Die Übertragung von V. cholerae erfolgt hauptsächlich durch Aufnahme von mit Stuhl oder Erbrochenen kontaminiertem Trinkwasser oder über Nahrungsmittel. Da Vibrio cholerae sehr empfindlich gegen Magensäure ist, ist die Infektionsdosis relativ hoch sowie vehikelabhängig: 103 -106  (Wasser) bzw. 102 -104 (Lebensmittel). Bei Menschen, die weniger Magensäure produzieren (z. B. durch die Einnahme von Protonenpumpenhemmern), ist die Infektionsdosis dementsprechend geringer.

In den meisten Fällen werden die Erreger nach Sistieren der Symptome noch einige Tage ausgeschieden. Bei asymptomatischen Verläufen können die Erreger oft 14 Tage lang nachgewiesen werden. Selten werden die Erreger nach durchgemachter Erkrankung auch monatelang ausgeschieden.
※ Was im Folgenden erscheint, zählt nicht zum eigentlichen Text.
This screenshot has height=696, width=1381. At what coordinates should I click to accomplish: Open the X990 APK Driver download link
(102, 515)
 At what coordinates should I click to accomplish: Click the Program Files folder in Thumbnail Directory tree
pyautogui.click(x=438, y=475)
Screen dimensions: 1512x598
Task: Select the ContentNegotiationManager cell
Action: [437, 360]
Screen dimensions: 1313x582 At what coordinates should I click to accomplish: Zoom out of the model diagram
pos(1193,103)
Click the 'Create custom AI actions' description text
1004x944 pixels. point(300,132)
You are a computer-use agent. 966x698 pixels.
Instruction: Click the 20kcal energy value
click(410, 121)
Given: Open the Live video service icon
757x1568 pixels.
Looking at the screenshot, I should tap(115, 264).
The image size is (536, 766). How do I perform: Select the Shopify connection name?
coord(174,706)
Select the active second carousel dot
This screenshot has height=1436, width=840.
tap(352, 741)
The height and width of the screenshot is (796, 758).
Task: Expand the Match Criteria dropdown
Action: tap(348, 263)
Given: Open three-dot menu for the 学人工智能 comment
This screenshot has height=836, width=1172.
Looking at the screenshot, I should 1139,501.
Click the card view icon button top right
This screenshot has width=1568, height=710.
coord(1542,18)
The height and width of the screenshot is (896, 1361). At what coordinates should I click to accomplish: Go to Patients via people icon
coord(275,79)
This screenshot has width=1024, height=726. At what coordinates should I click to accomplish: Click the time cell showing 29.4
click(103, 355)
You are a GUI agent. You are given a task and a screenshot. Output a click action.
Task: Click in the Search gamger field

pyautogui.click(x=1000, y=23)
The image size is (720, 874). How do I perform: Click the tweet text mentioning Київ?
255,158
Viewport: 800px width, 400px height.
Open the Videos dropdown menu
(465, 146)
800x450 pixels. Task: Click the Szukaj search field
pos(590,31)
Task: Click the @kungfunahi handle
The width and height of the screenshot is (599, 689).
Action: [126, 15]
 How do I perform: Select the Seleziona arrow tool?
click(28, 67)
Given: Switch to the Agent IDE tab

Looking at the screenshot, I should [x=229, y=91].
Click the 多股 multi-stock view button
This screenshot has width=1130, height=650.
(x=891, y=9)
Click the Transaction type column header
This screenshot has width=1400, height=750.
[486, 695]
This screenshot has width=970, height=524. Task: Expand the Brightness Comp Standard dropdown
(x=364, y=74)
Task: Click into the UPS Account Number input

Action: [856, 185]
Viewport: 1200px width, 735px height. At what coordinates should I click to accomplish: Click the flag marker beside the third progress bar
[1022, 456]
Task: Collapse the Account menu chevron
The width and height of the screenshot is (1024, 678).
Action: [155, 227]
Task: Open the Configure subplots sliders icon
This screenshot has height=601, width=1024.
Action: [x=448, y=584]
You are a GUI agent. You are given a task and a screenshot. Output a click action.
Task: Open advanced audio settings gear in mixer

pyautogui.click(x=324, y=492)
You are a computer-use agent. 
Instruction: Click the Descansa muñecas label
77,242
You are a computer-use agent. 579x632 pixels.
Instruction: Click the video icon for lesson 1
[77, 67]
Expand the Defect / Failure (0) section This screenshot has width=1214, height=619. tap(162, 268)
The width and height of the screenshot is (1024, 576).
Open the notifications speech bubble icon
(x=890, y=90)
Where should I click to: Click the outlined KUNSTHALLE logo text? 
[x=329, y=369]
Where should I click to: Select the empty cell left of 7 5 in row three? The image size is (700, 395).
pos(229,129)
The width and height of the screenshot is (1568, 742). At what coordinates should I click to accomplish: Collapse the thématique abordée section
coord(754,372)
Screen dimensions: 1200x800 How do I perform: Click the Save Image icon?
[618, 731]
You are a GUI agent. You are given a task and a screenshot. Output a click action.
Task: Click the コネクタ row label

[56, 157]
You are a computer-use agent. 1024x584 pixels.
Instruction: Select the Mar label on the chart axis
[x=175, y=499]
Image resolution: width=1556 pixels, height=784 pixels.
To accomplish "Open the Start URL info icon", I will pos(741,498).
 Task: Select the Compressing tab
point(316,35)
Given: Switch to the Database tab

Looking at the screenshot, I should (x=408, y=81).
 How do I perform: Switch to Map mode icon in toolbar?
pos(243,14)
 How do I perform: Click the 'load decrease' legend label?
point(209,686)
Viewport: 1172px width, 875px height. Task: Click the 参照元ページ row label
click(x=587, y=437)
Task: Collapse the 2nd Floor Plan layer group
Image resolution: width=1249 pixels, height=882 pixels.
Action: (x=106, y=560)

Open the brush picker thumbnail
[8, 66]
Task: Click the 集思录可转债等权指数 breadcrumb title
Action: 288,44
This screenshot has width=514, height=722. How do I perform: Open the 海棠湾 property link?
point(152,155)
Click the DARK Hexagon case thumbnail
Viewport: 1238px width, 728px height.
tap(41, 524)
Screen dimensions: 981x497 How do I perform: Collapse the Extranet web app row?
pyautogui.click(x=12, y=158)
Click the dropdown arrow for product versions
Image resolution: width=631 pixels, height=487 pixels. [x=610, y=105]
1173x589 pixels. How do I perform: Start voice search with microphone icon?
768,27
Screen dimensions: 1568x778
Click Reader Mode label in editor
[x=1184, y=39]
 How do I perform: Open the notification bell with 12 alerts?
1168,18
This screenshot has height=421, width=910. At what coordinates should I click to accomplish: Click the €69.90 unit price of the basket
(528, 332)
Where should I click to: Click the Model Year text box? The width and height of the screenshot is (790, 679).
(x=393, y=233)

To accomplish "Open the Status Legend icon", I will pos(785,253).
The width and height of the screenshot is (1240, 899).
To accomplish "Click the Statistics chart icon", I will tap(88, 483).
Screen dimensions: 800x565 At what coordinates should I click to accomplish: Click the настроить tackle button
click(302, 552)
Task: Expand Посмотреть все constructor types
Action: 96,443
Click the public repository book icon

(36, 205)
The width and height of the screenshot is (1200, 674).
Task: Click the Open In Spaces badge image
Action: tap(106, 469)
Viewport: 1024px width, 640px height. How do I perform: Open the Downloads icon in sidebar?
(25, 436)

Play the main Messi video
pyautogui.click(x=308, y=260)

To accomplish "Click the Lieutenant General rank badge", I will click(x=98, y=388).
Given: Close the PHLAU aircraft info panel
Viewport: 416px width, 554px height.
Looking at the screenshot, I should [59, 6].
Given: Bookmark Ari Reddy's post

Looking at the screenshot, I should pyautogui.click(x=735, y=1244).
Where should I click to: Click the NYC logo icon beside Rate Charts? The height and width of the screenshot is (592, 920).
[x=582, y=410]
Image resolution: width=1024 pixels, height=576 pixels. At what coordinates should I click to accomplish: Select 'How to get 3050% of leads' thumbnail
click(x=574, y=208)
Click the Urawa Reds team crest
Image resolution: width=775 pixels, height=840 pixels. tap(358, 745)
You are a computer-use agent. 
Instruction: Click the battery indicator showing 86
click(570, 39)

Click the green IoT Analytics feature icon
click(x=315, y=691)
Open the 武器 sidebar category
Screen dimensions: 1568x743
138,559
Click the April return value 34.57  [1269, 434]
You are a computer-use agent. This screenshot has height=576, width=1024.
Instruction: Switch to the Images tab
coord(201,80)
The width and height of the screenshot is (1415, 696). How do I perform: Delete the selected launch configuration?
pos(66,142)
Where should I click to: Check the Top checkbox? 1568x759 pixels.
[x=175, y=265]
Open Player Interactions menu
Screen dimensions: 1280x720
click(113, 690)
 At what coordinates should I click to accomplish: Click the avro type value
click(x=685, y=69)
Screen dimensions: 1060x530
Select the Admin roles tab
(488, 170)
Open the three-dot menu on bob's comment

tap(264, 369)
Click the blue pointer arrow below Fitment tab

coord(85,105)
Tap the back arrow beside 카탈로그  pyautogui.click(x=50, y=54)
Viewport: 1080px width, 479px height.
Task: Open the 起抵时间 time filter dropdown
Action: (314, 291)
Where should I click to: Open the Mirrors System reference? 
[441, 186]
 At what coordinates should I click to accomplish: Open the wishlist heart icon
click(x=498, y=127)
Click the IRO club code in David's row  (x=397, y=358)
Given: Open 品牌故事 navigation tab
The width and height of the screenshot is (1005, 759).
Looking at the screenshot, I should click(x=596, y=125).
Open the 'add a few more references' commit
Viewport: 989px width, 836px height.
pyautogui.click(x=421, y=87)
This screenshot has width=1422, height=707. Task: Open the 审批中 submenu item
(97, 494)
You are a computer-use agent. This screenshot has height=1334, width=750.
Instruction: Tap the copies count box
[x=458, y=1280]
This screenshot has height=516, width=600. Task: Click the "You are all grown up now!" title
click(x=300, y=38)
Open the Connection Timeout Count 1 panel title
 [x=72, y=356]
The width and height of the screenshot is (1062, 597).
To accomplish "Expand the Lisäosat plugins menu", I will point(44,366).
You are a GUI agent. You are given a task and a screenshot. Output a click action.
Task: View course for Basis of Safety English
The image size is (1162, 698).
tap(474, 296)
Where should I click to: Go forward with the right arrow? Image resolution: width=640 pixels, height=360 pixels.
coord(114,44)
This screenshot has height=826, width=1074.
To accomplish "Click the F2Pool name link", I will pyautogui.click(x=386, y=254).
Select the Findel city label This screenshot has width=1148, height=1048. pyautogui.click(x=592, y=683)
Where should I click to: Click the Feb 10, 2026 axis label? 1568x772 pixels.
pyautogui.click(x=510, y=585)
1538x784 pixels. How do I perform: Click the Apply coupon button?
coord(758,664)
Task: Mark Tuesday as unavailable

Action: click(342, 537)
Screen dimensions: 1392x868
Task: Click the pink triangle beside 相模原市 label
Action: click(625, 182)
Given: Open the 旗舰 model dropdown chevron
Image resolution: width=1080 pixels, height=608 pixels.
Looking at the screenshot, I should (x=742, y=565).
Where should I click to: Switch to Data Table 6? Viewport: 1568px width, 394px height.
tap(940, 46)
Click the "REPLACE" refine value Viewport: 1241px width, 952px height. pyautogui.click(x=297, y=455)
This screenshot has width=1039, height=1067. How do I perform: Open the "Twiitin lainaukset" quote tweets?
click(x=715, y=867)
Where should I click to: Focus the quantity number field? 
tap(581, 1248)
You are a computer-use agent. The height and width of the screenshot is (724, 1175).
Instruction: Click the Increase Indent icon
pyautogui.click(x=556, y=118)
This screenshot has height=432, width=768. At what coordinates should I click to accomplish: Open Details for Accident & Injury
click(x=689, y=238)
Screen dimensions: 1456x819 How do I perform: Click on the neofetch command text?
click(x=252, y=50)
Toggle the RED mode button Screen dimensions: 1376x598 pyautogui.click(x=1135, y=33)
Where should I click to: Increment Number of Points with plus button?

Eine direkte Übertragung von Mensch zu Mensch ist jedoch selten.

Neben dem Menschen dienen auch ökologische Nischen als Reservoir für V. cholerae und andere Vibrionen. Wenn Temperatur, Elektrolyt- und Nährstoffgehalt entsprechen, können Vibrionen jahrelang im Wasser überleben. Kontaminiertes Wasser kann aber nicht nur durch orale Aufnahme bei der Übertragung eine Rolle spielen, sondern auch durch direkten Kontakt mit z. B. Wunden zu einer Infektion führen.